Depuis le 02 Juillet 2012 le produit phytosanitaire Cruiser OSM de Syngenta est interdit en France. C’est un enjeu économique en milliards d’euros remis en question sur fond de considérations écologiques et sanitaires. Cette remise en question s’étaye sur un soupçon controversé de nuisances pour des abeilles (désorientation et surmortalité de nombreuses espèces d’abeilles).

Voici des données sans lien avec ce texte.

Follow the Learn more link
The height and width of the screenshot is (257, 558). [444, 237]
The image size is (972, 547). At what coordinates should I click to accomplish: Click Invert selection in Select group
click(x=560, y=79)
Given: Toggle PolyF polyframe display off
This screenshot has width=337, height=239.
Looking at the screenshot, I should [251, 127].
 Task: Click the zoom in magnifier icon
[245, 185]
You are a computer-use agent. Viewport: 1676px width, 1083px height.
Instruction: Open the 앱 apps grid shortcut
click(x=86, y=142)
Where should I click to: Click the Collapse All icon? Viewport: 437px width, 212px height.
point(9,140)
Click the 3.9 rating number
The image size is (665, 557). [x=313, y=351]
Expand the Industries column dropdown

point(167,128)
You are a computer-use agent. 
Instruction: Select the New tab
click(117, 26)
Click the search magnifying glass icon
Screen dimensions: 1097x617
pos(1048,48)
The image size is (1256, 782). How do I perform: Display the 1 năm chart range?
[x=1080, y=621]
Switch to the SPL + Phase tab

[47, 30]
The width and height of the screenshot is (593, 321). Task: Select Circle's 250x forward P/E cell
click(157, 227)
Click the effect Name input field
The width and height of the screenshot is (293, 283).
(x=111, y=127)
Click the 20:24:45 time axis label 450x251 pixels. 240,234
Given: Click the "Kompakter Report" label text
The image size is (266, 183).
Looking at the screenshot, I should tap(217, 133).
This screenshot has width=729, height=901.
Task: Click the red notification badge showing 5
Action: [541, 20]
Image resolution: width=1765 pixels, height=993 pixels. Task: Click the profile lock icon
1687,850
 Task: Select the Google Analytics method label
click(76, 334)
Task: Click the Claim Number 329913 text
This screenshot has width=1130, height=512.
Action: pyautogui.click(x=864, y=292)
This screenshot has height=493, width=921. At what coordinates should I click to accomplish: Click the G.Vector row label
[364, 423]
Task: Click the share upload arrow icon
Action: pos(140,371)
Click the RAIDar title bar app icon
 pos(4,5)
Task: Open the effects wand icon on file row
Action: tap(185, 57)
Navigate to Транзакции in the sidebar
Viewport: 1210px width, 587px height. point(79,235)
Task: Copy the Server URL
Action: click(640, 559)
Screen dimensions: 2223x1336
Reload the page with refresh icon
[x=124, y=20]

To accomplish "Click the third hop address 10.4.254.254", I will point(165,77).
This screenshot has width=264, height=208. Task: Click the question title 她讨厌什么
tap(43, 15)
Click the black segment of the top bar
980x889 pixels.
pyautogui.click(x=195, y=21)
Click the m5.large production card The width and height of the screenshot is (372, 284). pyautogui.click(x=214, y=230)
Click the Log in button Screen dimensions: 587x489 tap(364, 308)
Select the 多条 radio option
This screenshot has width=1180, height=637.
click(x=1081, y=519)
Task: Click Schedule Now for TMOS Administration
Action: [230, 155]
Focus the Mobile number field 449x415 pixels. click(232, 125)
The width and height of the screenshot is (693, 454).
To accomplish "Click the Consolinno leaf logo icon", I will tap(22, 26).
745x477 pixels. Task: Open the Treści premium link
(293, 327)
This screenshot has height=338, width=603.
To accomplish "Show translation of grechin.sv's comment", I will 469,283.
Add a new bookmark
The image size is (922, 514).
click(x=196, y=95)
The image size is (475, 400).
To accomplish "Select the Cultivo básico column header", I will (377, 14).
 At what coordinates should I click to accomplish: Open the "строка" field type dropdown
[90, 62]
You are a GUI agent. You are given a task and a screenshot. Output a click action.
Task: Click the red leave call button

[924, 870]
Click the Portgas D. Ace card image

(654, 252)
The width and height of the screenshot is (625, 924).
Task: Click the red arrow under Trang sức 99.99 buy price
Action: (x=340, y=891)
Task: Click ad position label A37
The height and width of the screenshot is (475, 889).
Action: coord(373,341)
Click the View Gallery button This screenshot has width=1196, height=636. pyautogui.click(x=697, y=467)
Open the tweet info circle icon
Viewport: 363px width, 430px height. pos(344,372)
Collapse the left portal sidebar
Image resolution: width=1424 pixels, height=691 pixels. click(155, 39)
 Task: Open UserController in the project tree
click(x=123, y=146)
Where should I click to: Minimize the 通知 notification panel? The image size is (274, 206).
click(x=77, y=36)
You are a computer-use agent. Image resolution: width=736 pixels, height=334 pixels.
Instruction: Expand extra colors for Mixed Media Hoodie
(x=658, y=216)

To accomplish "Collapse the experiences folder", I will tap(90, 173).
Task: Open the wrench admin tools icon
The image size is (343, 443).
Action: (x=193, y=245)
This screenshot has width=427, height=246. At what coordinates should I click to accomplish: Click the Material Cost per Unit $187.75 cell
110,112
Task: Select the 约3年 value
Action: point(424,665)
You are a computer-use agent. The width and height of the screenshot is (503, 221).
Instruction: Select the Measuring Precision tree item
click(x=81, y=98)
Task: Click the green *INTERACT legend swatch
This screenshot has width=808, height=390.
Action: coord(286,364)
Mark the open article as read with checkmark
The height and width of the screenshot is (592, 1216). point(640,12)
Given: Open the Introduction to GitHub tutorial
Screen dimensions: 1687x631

C’est le bien-fondé d’un mal pour un bien soit une mortalité incontestable pour les abeilles provoquée par un progrès indéniable pour la productivité agricole.

Un conflit scientifique, sociétal, économique et politique
Le produit phytosanitaire Cruiser OSM de Syngenta qualifié de systémique ayant pour matière active le thiaméthoxam, essentiellement utilisé contre les insectes suceurs de sève pour  les semences de maïs et colza est très apprécié par les agriculteurs pour ses performances contre les pucerons et taupins. D’après les résultats d’une étude de la revue science de l’ANSES (Agence National de la Sécurité Sanitaire de l’Alimentation) le thiaméthoxam est retrouvé parfois à des taux significatifs dans le pollen qui conduirait à une désorientation et une surmortalité de nombreuses espèces d’abeilles. Syngenta réfute vivement cet avis de l’ANSES par la nature même des mesures de l’étude (quantité absorbable par les abeilles).
En 2007 l’ANSES émet un  avis favorable signé de son directeur Marc Mortureux « pour l’utilisation de mise sur le marché de la préparation cruiser OSR ». Dès 2008 de nombreuses associations et fédérations mettent en cause officiellement cet insecticide et cela porte ses fruits. Le 12/01/2008 le site de Greenpeace met en avant cette incohérence au sein même du gouvernement : « on est face à une hypocrisie fantastique. Le gouvernement se moque du monde ». Également en 2008 une pétition orchestrée par l’association FNE (France Nature Environnement) est lancée contre l’utilisation du Cruiser.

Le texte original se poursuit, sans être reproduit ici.